■ STATED PROBLEM
Starting at the line containing "Select the CNC-Zerspanung process tile" and ending with the last line of the records, express each nonblank line as a row of a Markdown table with the columns "Row" and "Line", numbering the rows in order. Omit the pictures from the table.

■ EXERCISE INPUTS
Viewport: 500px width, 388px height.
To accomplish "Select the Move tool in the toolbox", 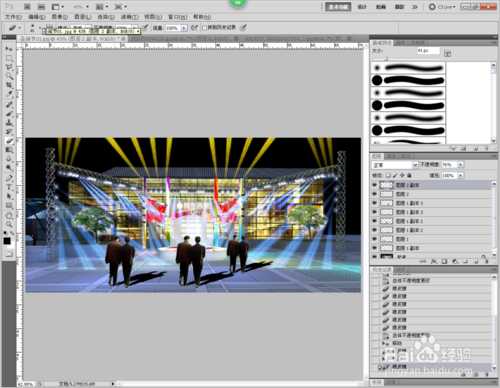I will (8, 49).
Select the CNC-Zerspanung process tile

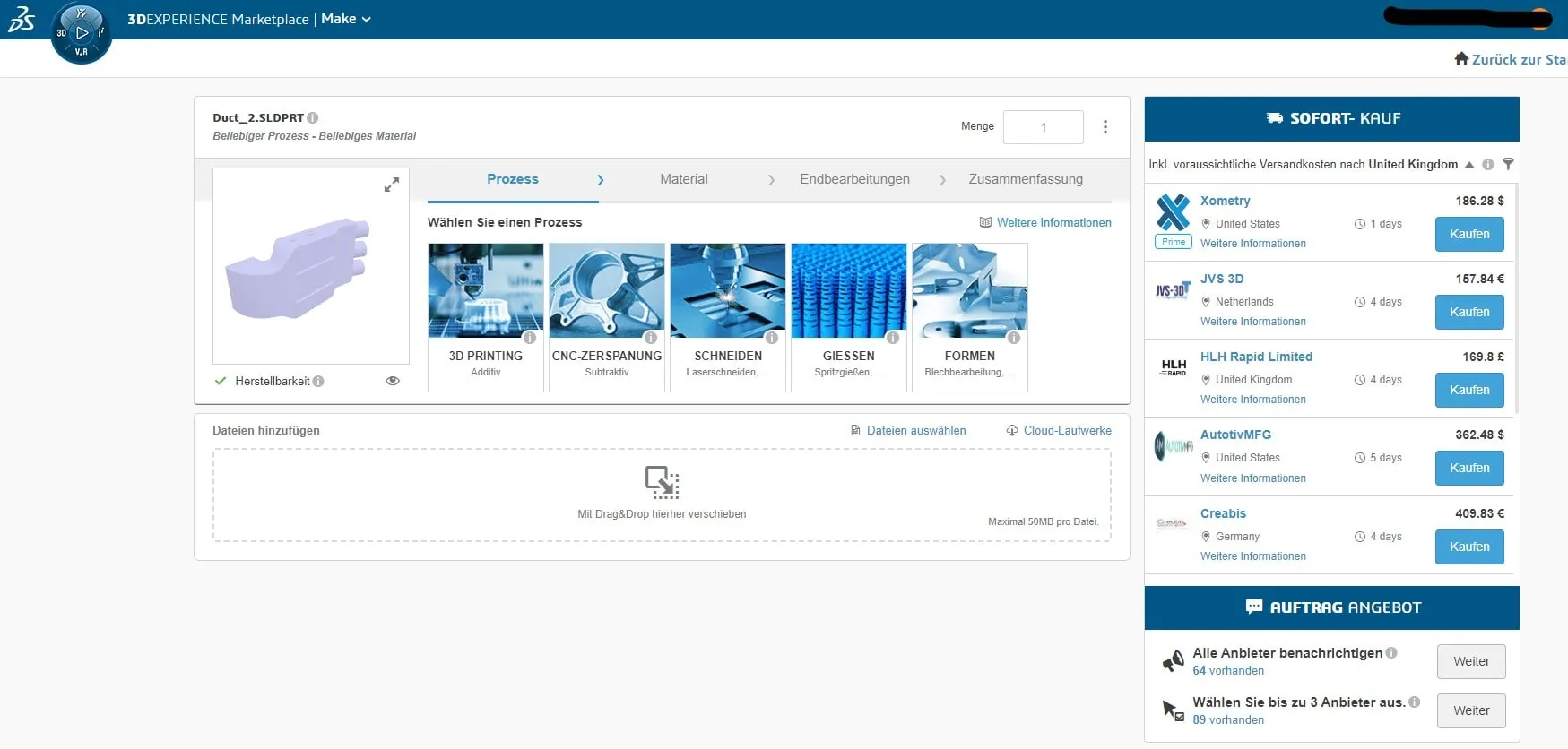point(607,317)
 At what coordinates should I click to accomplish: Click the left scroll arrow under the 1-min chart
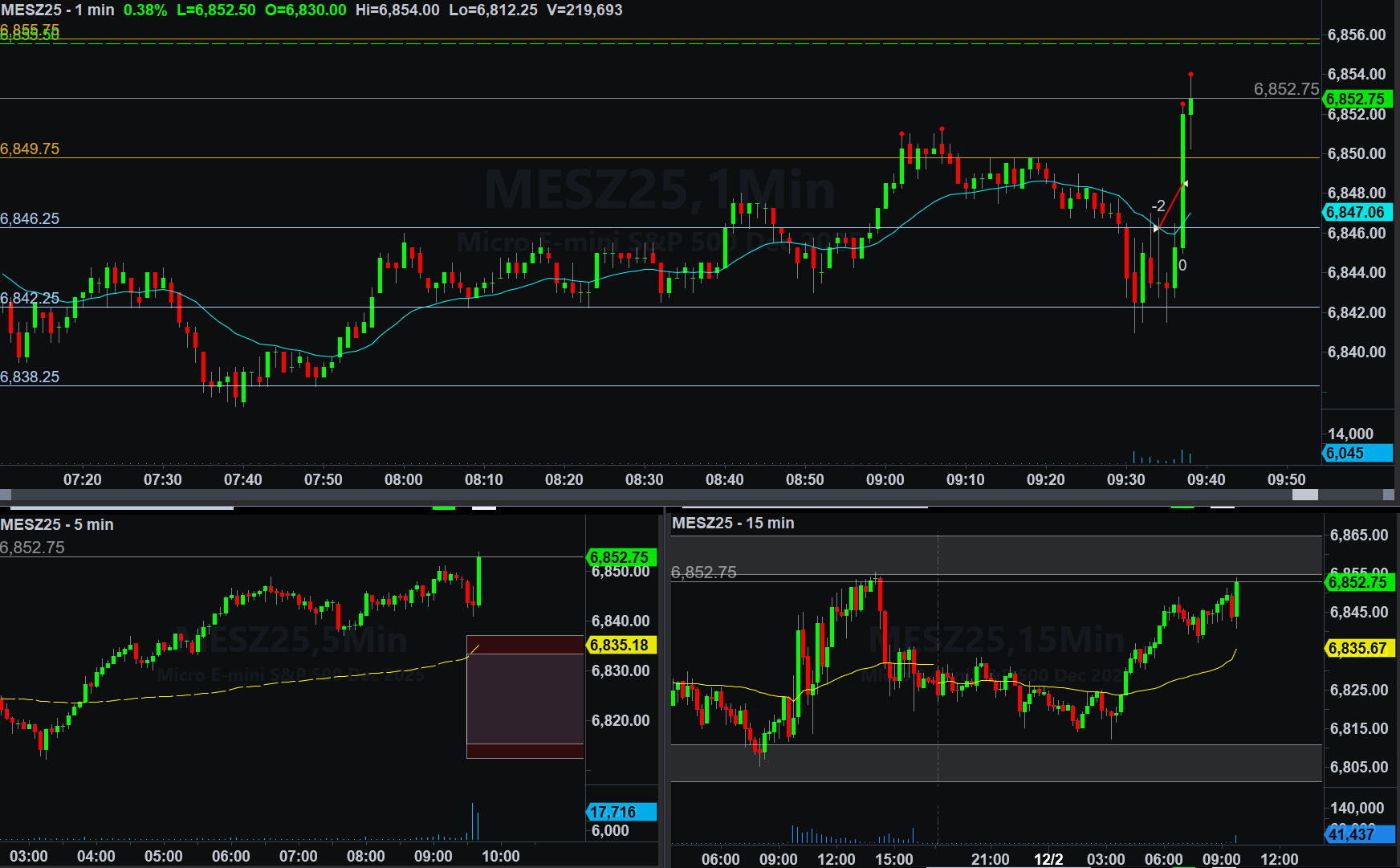pos(6,495)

■ TASK RESULT
| Row | Line |
|---|---|
| 1 | Select the CNC-Zerspanung process tile |
| 2 | point(607,317) |
| 3 |  At what coordinates should I click to accomplish: Click the left scroll arrow under the 1-min chart |
| 4 | pos(6,495) |